Items from a dataset
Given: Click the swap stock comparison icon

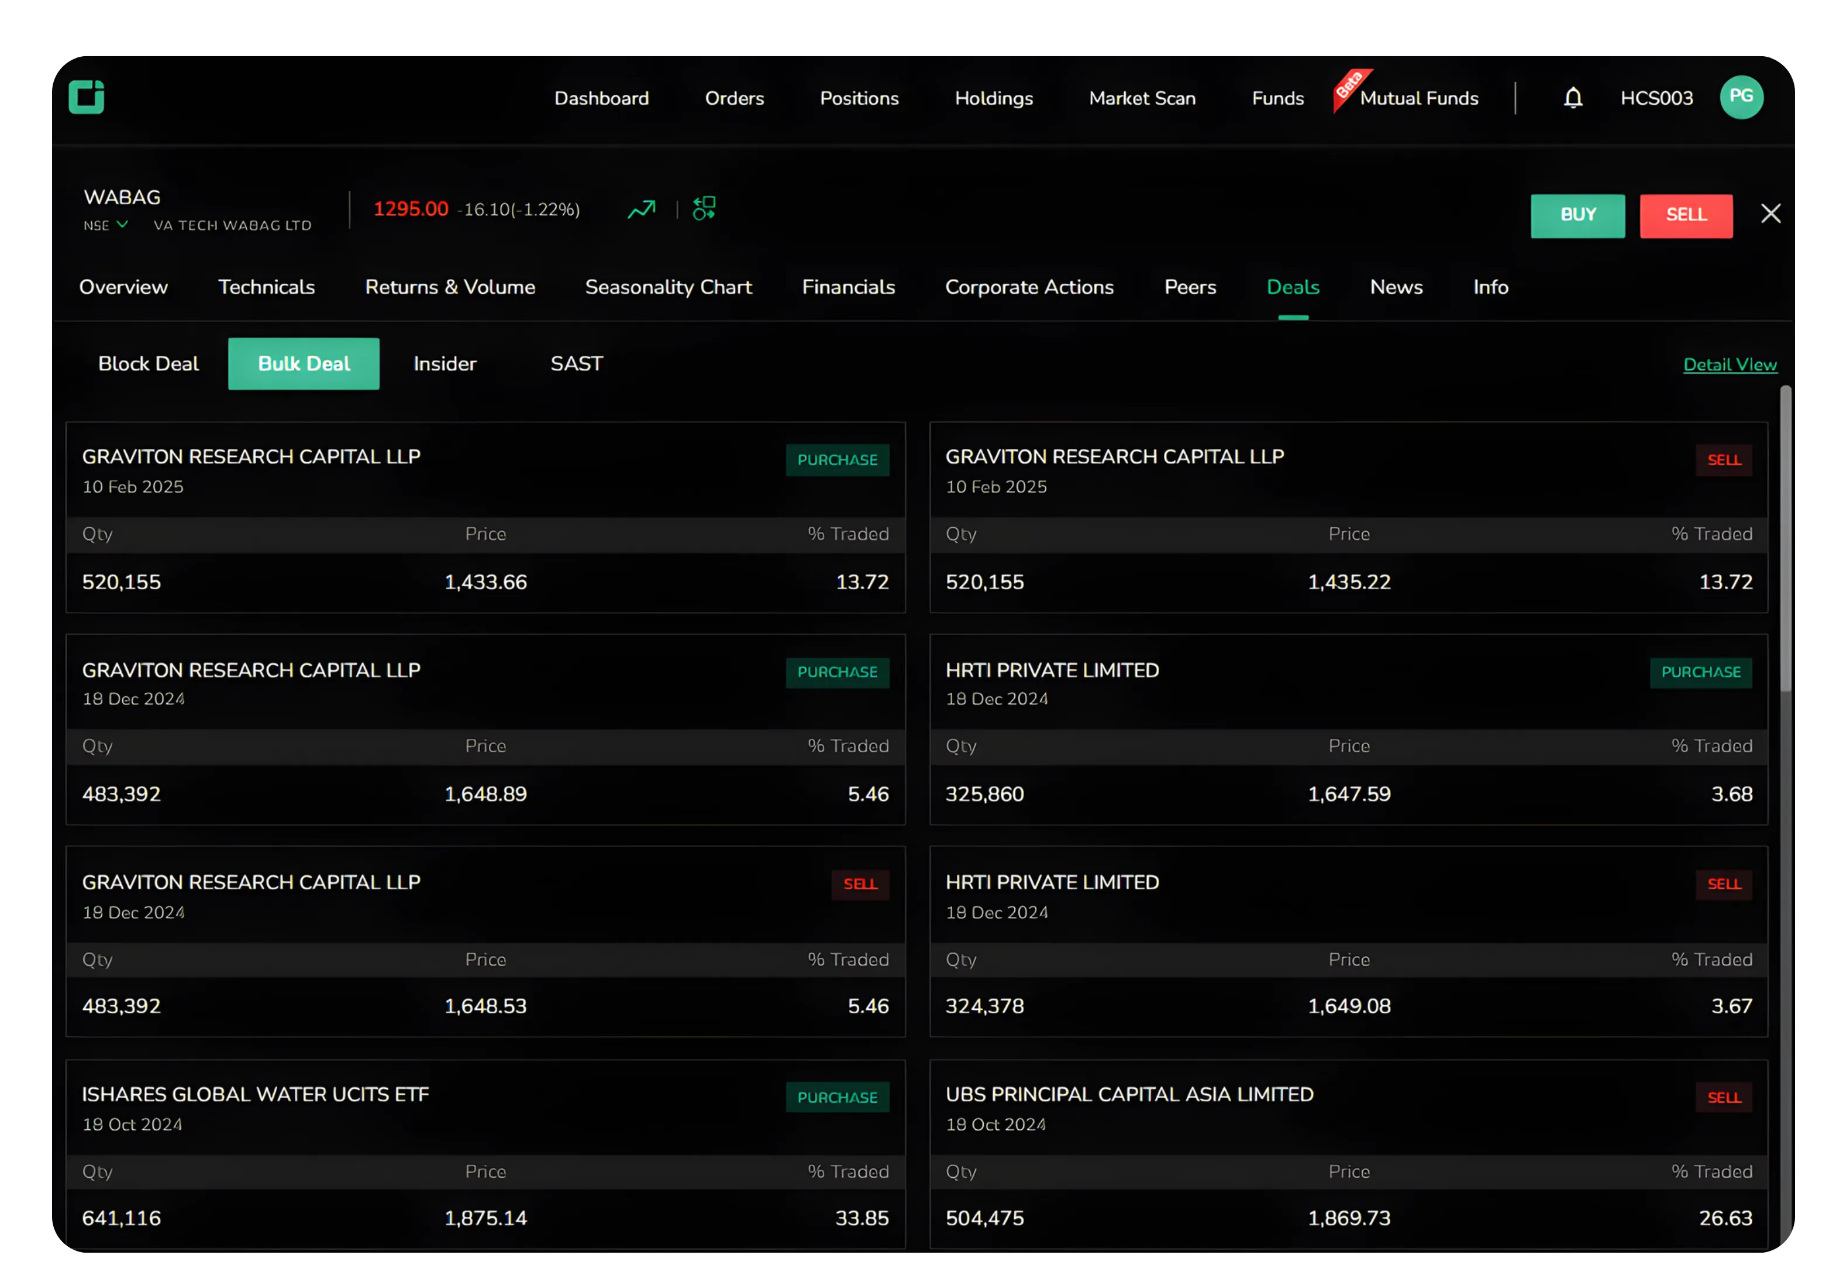Looking at the screenshot, I should tap(703, 209).
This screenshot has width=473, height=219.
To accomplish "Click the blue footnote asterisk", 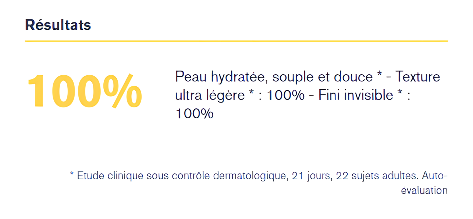I will (72, 174).
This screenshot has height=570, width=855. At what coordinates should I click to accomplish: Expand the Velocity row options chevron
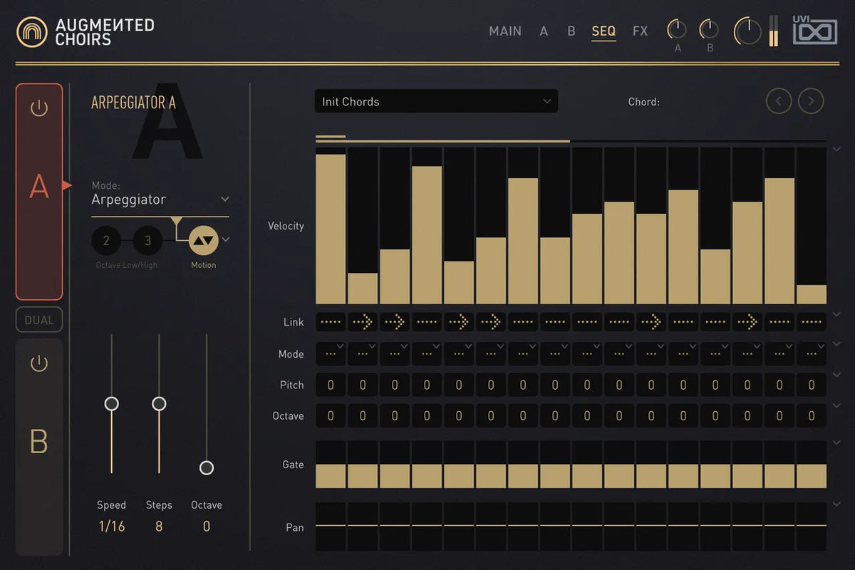coord(836,149)
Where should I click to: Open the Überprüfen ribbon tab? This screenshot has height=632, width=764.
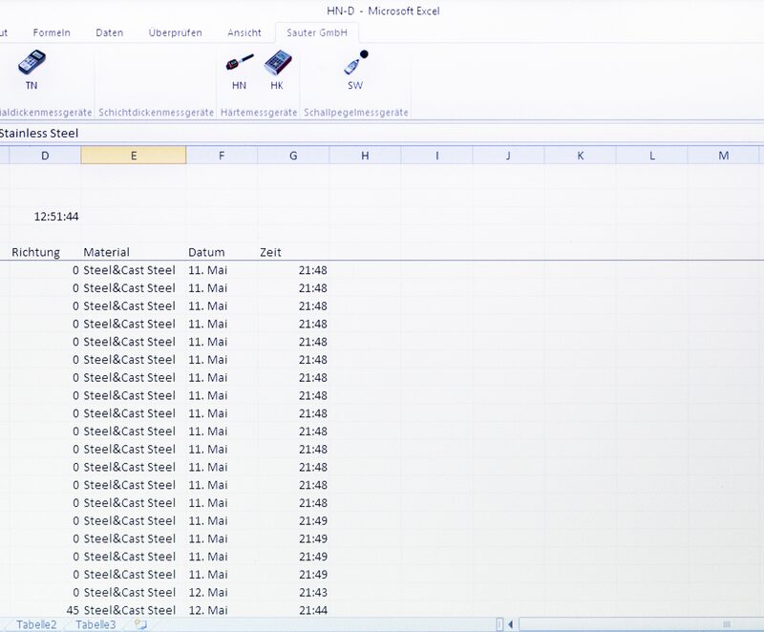pyautogui.click(x=174, y=32)
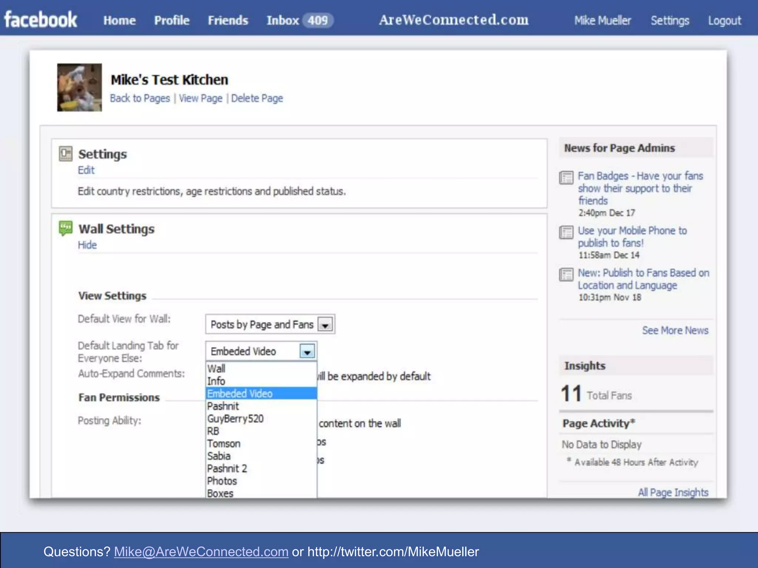Viewport: 758px width, 568px height.
Task: Open the Inbox menu item
Action: (283, 20)

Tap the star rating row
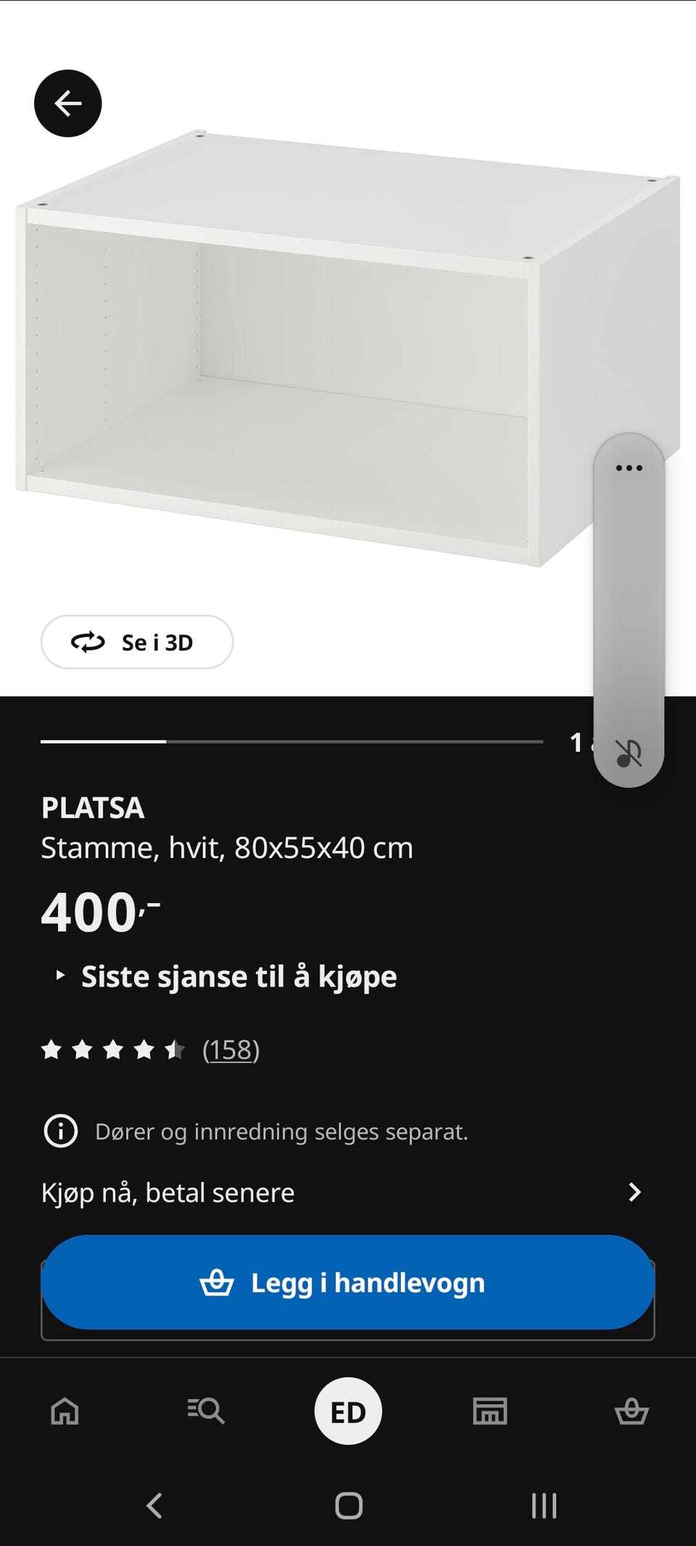tap(113, 1050)
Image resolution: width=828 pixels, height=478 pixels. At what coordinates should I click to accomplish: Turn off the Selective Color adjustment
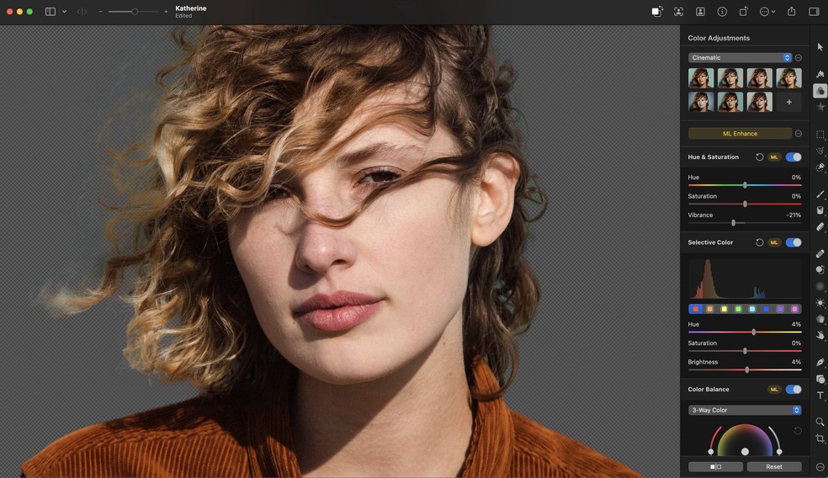793,242
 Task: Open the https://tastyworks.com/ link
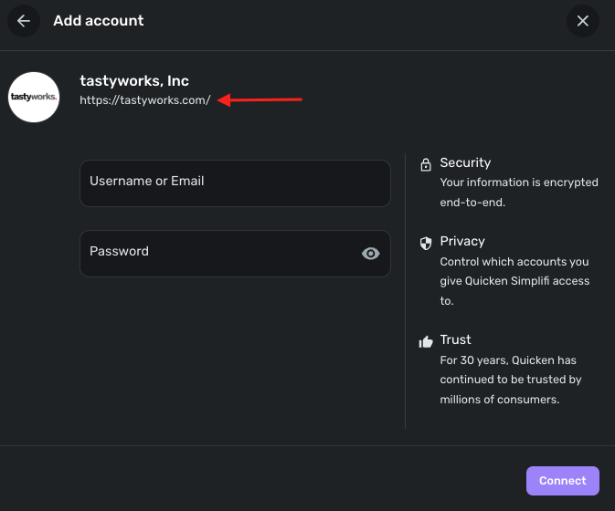145,100
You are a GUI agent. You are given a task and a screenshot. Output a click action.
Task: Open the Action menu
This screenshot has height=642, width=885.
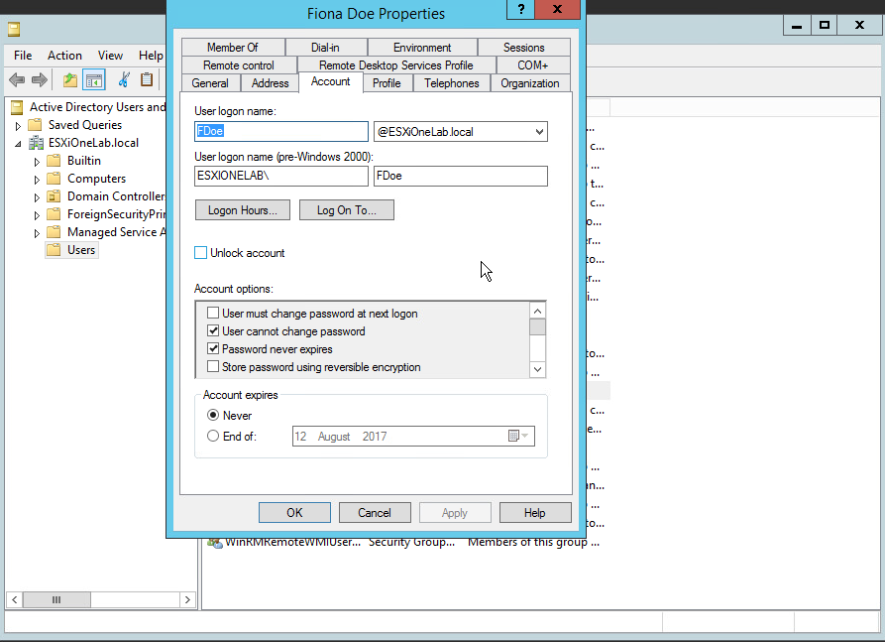coord(64,55)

• STATED TASK: Give the lines of the listing as a JSON list of strings, one string per line, starting at the line that contains "Tap the star rating row" and continuing through the end of the listing, with blank lines skipped. Leave the pictures out of the answer.

• RESULT OF THIS EXERCISE:
[
  "Tap the star rating row",
  "tap(113, 1050)",
  "Image resolution: width=828 pixels, height=478 pixels. At what coordinates should I click to accomplish: Turn off the Selective Color adjustment",
  "793,242",
  " Task: Open the https://tastyworks.com/ link",
  "145,100",
  "You are a GUI agent. You are given a task and a screenshot. Output a click action.",
  "Task: Open the Action menu",
  "This screenshot has height=642, width=885.",
  "coord(64,55)"
]